Here were some that I enjoyed. As always, click to enlarge for the full effect. I’m still thinking about it, but the first photo here might have quickly become one of my all-time favorites.
I was hired as the photographer for the first ever “Run For Your Lives Zombie 5K” race, which was held in Darlington, Maryland last Saturday. This was just the first of a series of several to occur throughout the country this year and next, so I was absolutely surprised to see that this drew attention from national media outlets, as well as over 10,000 runners and volunteers dressed like zombies. Here is the link to the website I shot for, which gives a better explanation of what the race is all about.
As a Goucher graduate, I’ve taken pictures of zombies plenty of times, but even after shooting this event, I still don’t understand the obsession people have with the concept of zombies chasing humans. It just doesn’t get me going whatsoever, but it does make for very entertaining, compelling pictures.
I shot a ton of pictures. I guess that will happen when you’re running around in the woods and trodding through mud up to your ankles while taking pictures of the same thing over and over again for 14 hours straight…

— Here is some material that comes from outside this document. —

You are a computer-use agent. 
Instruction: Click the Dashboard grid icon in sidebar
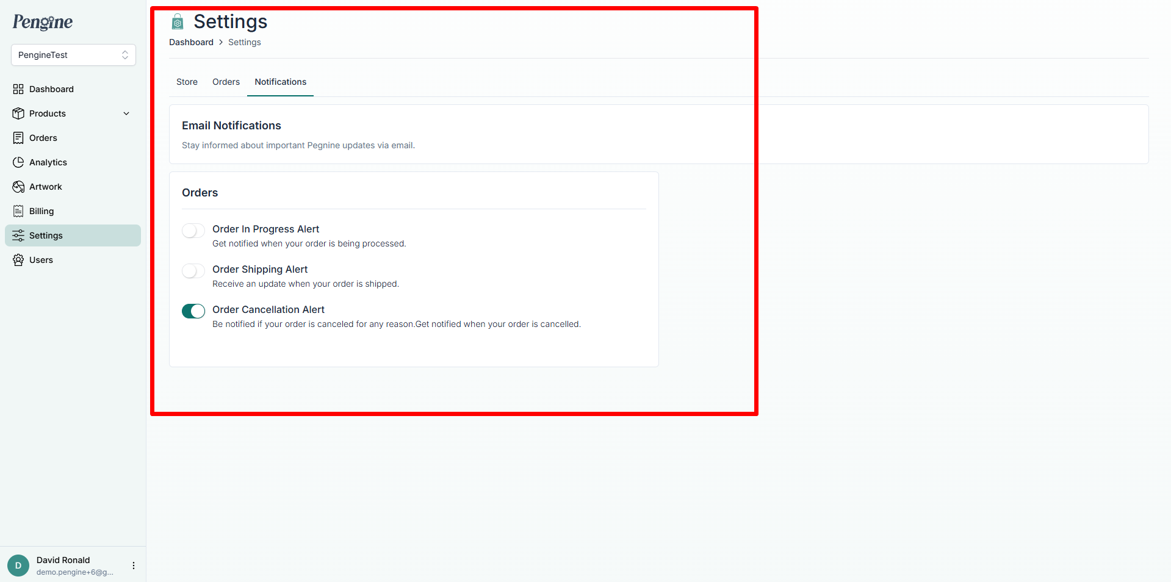click(x=18, y=89)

Regardless, I’m really happy with my pictures from the day, which will make good additions to the portfolio. This is a sample of some of my favorites.

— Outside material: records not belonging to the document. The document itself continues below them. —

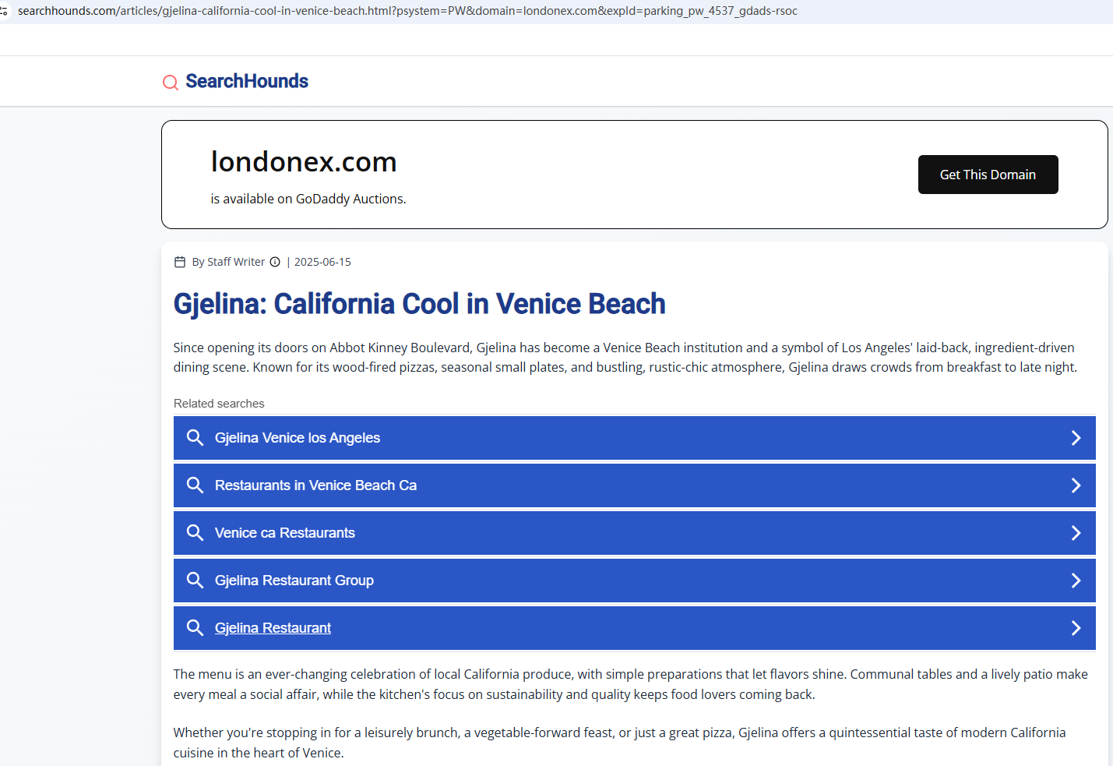Click search icon in the last related search row
The height and width of the screenshot is (766, 1113).
[195, 628]
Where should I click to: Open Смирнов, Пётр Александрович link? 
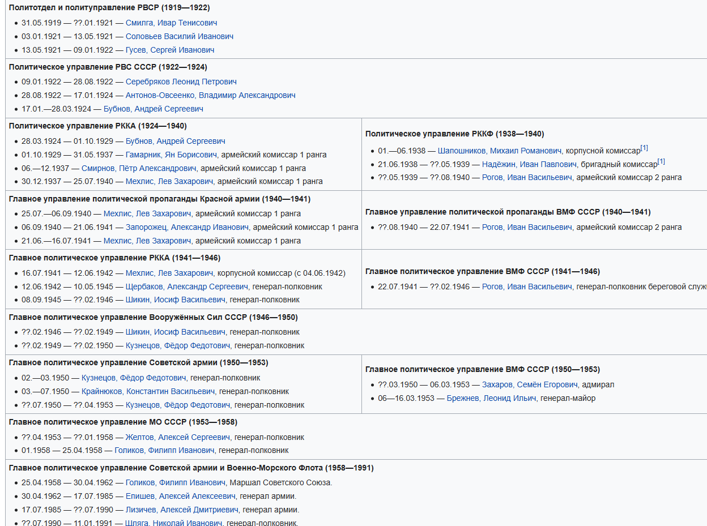[x=139, y=168]
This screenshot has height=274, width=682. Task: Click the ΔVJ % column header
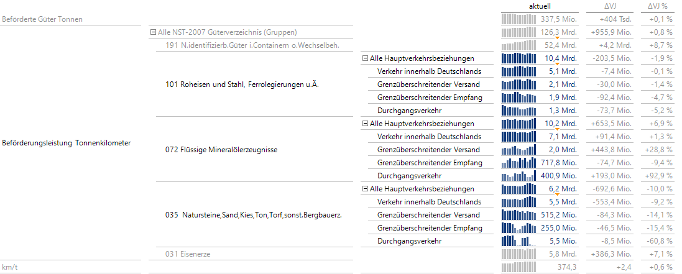pyautogui.click(x=657, y=6)
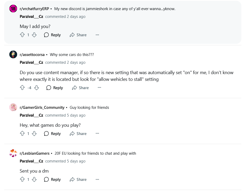Screen dimensions: 245x192
Task: Open the r/GamerGirls_Community subreddit link
Action: coord(42,108)
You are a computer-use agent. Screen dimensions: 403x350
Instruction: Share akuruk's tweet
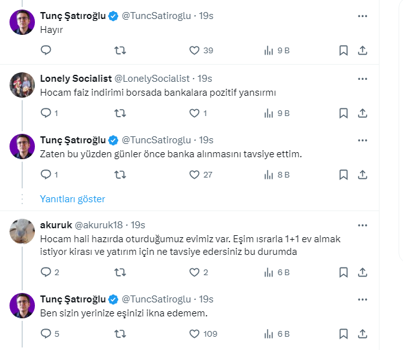coord(362,273)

If you’d like, click each image to see them full screen. They look better that way.
I woke up in a good mood yesterday morning.
The clocks had turned back the night before, so I had gained a precious hour of extra sleep.
It was also November 7th, the day I knew my photographs would be appearing in The New York Times. I dressed into my sweats and boat shoes and went searching through several newspaper racks on campus, only to be reminded that that Goucher doesn’t have a subscription to the Sunday Times. I couldn’t wait, so I drove to the local Safeway supermarket. They only had one copy, so I drove to the CVS Pharmacy down the street and spent 19 dollars on three copies of the paper.
I’ll acknowledge that being published in the country’s most well-known newspaper as a College Senior is the product of lots of hard work on my part.
But as I sat in the CVS parking lot and stared at my two photographs for what seemed like forever, I couldn’t stop thinking about how lucky I’ve been. I doubt there’s many people out there who can say they’ve had the amount of love and support from family, friends, and mentors that I’ve had.
This byline is a tribute to those special people in my life.
The link to the online slideshow is here.
It’s strange how the most incredible opportunities come your way when you least expect them to.
Two weeks ago, I was sitting in The Quindecim office writing an article for our second issue. I took one of my regular Facebook distraction breaks, and to my surprise, I realized I had received a message from The New York Times.
The Times publishes an “Education Life” section four times a year. For this year’s November Issue, they’re planning to highlight the various types of games that are played on college campuses around the country. They’d like to include information about Humans Vs. Zombies, an exaggerated version of tag that includes Nerf guns and rolled up socks. Because the game was founded at Goucher, they contacted me, as the Photography Editor of the student newspaper, in hopes of finding photographs to use.
I had shot Humans Vs. Zombies before, but I wasn’t too pleased with what I had. Luckily, a game of Capture The Flag was scheduled for the following week, so I shot that game.
I sent them 20 of my best images from the day. If they decide to use them, I’ll be credited as a freelancer for The New York Times, and I’ll be paid a freelance photographer fee.